(Records contained in a dataset)
=== Begin Enclosure ===

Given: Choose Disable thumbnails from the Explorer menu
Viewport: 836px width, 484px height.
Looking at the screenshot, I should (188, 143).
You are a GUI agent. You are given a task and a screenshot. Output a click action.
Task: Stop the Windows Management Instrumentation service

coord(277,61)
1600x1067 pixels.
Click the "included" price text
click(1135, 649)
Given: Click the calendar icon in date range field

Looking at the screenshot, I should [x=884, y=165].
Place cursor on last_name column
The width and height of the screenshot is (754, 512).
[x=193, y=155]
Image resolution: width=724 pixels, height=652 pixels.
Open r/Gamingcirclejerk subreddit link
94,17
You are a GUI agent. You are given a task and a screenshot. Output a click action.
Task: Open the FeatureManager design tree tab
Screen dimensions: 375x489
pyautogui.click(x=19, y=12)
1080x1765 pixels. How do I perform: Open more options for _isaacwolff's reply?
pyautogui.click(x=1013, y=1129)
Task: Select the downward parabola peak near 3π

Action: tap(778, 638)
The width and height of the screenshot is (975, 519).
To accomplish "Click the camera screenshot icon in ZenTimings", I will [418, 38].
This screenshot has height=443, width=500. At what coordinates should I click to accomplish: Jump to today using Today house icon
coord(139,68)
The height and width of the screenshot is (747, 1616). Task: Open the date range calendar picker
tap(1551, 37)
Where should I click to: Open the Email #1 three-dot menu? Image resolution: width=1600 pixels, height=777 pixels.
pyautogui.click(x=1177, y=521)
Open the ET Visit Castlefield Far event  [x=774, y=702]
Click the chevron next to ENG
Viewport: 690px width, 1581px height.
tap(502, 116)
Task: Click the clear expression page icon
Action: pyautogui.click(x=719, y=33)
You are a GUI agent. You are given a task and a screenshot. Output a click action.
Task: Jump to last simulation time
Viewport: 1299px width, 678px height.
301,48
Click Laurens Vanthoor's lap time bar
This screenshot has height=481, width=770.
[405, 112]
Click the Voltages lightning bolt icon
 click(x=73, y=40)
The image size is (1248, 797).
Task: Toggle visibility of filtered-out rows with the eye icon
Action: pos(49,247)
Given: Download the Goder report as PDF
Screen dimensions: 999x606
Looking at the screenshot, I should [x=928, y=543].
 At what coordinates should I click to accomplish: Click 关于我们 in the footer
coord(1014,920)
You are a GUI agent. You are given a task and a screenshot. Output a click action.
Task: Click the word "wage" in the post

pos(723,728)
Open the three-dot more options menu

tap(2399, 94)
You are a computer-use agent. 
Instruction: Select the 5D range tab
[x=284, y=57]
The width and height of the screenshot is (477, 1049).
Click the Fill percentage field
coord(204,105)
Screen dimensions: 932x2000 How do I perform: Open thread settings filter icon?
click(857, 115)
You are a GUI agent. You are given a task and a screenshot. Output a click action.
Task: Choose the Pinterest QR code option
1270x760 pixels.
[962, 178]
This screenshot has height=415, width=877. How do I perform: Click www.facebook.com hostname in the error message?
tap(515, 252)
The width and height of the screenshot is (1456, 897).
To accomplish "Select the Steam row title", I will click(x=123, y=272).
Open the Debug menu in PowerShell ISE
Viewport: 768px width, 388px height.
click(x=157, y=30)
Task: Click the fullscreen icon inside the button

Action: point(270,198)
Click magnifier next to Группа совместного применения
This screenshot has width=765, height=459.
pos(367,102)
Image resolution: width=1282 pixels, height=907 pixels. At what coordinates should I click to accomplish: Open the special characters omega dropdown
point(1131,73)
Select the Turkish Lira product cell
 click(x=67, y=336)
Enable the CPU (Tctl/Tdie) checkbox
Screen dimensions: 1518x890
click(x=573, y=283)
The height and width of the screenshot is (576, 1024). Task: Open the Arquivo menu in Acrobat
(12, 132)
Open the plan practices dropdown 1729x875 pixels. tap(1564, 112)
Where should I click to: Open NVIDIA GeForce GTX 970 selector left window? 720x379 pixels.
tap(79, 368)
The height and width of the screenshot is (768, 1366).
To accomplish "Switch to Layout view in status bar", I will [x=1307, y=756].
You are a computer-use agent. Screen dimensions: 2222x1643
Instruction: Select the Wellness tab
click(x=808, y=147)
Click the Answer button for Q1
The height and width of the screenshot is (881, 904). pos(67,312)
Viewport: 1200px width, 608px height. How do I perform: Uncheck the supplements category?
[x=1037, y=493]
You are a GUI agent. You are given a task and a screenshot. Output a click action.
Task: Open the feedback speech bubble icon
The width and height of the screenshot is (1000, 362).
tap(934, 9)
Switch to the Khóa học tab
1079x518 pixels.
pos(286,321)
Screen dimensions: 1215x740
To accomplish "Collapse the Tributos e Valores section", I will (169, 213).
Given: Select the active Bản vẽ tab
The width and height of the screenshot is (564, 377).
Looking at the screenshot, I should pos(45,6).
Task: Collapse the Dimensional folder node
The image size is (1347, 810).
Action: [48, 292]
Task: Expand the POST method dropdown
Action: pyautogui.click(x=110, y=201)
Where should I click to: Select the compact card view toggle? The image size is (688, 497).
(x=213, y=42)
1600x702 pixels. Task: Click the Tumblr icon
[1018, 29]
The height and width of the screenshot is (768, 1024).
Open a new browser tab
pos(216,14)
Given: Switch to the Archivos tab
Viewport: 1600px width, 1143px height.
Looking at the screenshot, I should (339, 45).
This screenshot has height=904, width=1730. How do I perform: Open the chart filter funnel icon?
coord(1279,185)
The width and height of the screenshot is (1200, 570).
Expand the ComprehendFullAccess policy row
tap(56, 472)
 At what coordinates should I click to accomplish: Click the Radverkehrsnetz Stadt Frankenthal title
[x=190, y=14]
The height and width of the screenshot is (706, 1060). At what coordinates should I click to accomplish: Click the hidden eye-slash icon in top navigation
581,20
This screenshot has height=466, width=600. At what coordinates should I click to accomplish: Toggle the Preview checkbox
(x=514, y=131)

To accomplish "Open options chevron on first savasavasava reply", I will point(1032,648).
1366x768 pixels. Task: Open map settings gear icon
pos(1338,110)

=== End Enclosure ===

Output each record exactly, leaving nothing out.

# Solution to the problem
Given: Choose Disable thumbnails from the Explorer menu
Viewport: 836px width, 484px height.
Looking at the screenshot, I should (188, 143).
You are a GUI agent. You are given a task and a screenshot. Output a click action.
Task: Stop the Windows Management Instrumentation service

coord(277,61)
1600x1067 pixels.
Click the "included" price text
click(1135, 649)
Given: Click the calendar icon in date range field

Looking at the screenshot, I should [x=884, y=165].
Place cursor on last_name column
The width and height of the screenshot is (754, 512).
[x=193, y=155]
Image resolution: width=724 pixels, height=652 pixels.
Open r/Gamingcirclejerk subreddit link
94,17
You are a GUI agent. You are given a task and a screenshot. Output a click action.
Task: Open the FeatureManager design tree tab
Screen dimensions: 375x489
pyautogui.click(x=19, y=12)
1080x1765 pixels. How do I perform: Open more options for _isaacwolff's reply?
pyautogui.click(x=1013, y=1129)
Task: Select the downward parabola peak near 3π

Action: tap(778, 638)
The width and height of the screenshot is (975, 519).
To accomplish "Click the camera screenshot icon in ZenTimings", I will [418, 38].
This screenshot has height=443, width=500. At what coordinates should I click to accomplish: Jump to today using Today house icon
coord(139,68)
The height and width of the screenshot is (747, 1616). Task: Open the date range calendar picker
tap(1551, 37)
Where should I click to: Open the Email #1 three-dot menu? Image resolution: width=1600 pixels, height=777 pixels.
pyautogui.click(x=1177, y=521)
Open the ET Visit Castlefield Far event  [x=774, y=702]
Click the chevron next to ENG
Viewport: 690px width, 1581px height.
tap(502, 116)
Task: Click the clear expression page icon
Action: pyautogui.click(x=719, y=33)
You are a GUI agent. You are given a task and a screenshot. Output a click action.
Task: Jump to last simulation time
Viewport: 1299px width, 678px height.
301,48
Click Laurens Vanthoor's lap time bar
This screenshot has height=481, width=770.
[405, 112]
Click the Voltages lightning bolt icon
 click(x=73, y=40)
The image size is (1248, 797).
Task: Toggle visibility of filtered-out rows with the eye icon
Action: pos(49,247)
Given: Download the Goder report as PDF
Screen dimensions: 999x606
Looking at the screenshot, I should [x=928, y=543].
 At what coordinates should I click to accomplish: Click 关于我们 in the footer
coord(1014,920)
You are a GUI agent. You are given a task and a screenshot. Output a click action.
Task: Click the word "wage" in the post

pos(723,728)
Open the three-dot more options menu

tap(2399, 94)
You are a computer-use agent. 
Instruction: Select the 5D range tab
[x=284, y=57]
The width and height of the screenshot is (477, 1049).
Click the Fill percentage field
coord(204,105)
Screen dimensions: 932x2000 How do I perform: Open thread settings filter icon?
click(857, 115)
You are a GUI agent. You are given a task and a screenshot. Output a click action.
Task: Choose the Pinterest QR code option
1270x760 pixels.
[962, 178]
This screenshot has height=415, width=877. How do I perform: Click www.facebook.com hostname in the error message?
tap(515, 252)
The width and height of the screenshot is (1456, 897).
To accomplish "Select the Steam row title", I will click(x=123, y=272).
Open the Debug menu in PowerShell ISE
Viewport: 768px width, 388px height.
click(x=157, y=30)
Task: Click the fullscreen icon inside the button

Action: point(270,198)
Click magnifier next to Группа совместного применения
This screenshot has width=765, height=459.
pos(367,102)
Image resolution: width=1282 pixels, height=907 pixels. At what coordinates should I click to accomplish: Open the special characters omega dropdown
point(1131,73)
Select the Turkish Lira product cell
 click(x=67, y=336)
Enable the CPU (Tctl/Tdie) checkbox
Screen dimensions: 1518x890
click(x=573, y=283)
The height and width of the screenshot is (576, 1024). Task: Open the Arquivo menu in Acrobat
(12, 132)
Open the plan practices dropdown 1729x875 pixels. tap(1564, 112)
Where should I click to: Open NVIDIA GeForce GTX 970 selector left window? 720x379 pixels.
tap(79, 368)
The height and width of the screenshot is (768, 1366).
To accomplish "Switch to Layout view in status bar", I will [x=1307, y=756].
You are a computer-use agent. Screen dimensions: 2222x1643
Instruction: Select the Wellness tab
click(x=808, y=147)
Click the Answer button for Q1
The height and width of the screenshot is (881, 904). pos(67,312)
Viewport: 1200px width, 608px height. How do I perform: Uncheck the supplements category?
[x=1037, y=493]
You are a GUI agent. You are given a task and a screenshot. Output a click action.
Task: Open the feedback speech bubble icon
The width and height of the screenshot is (1000, 362).
tap(934, 9)
Switch to the Khóa học tab
1079x518 pixels.
pos(286,321)
Screen dimensions: 1215x740
To accomplish "Collapse the Tributos e Valores section", I will (169, 213).
Given: Select the active Bản vẽ tab
The width and height of the screenshot is (564, 377).
Looking at the screenshot, I should pos(45,6).
Task: Collapse the Dimensional folder node
The image size is (1347, 810).
Action: [48, 292]
Task: Expand the POST method dropdown
Action: pyautogui.click(x=110, y=201)
Where should I click to: Select the compact card view toggle? The image size is (688, 497).
(x=213, y=42)
1600x702 pixels. Task: Click the Tumblr icon
[1018, 29]
The height and width of the screenshot is (768, 1024).
Open a new browser tab
pos(216,14)
Given: Switch to the Archivos tab
Viewport: 1600px width, 1143px height.
Looking at the screenshot, I should (339, 45).
This screenshot has height=904, width=1730. How do I perform: Open the chart filter funnel icon?
coord(1279,185)
The width and height of the screenshot is (1200, 570).
Expand the ComprehendFullAccess policy row
tap(56, 472)
 At what coordinates should I click to accomplish: Click the Radverkehrsnetz Stadt Frankenthal title
[x=190, y=14]
The height and width of the screenshot is (706, 1060). At what coordinates should I click to accomplish: Click the hidden eye-slash icon in top navigation
581,20
This screenshot has height=466, width=600. At what coordinates should I click to accomplish: Toggle the Preview checkbox
(x=514, y=131)

To accomplish "Open options chevron on first savasavasava reply", I will point(1032,648).
1366x768 pixels. Task: Open map settings gear icon
pos(1338,110)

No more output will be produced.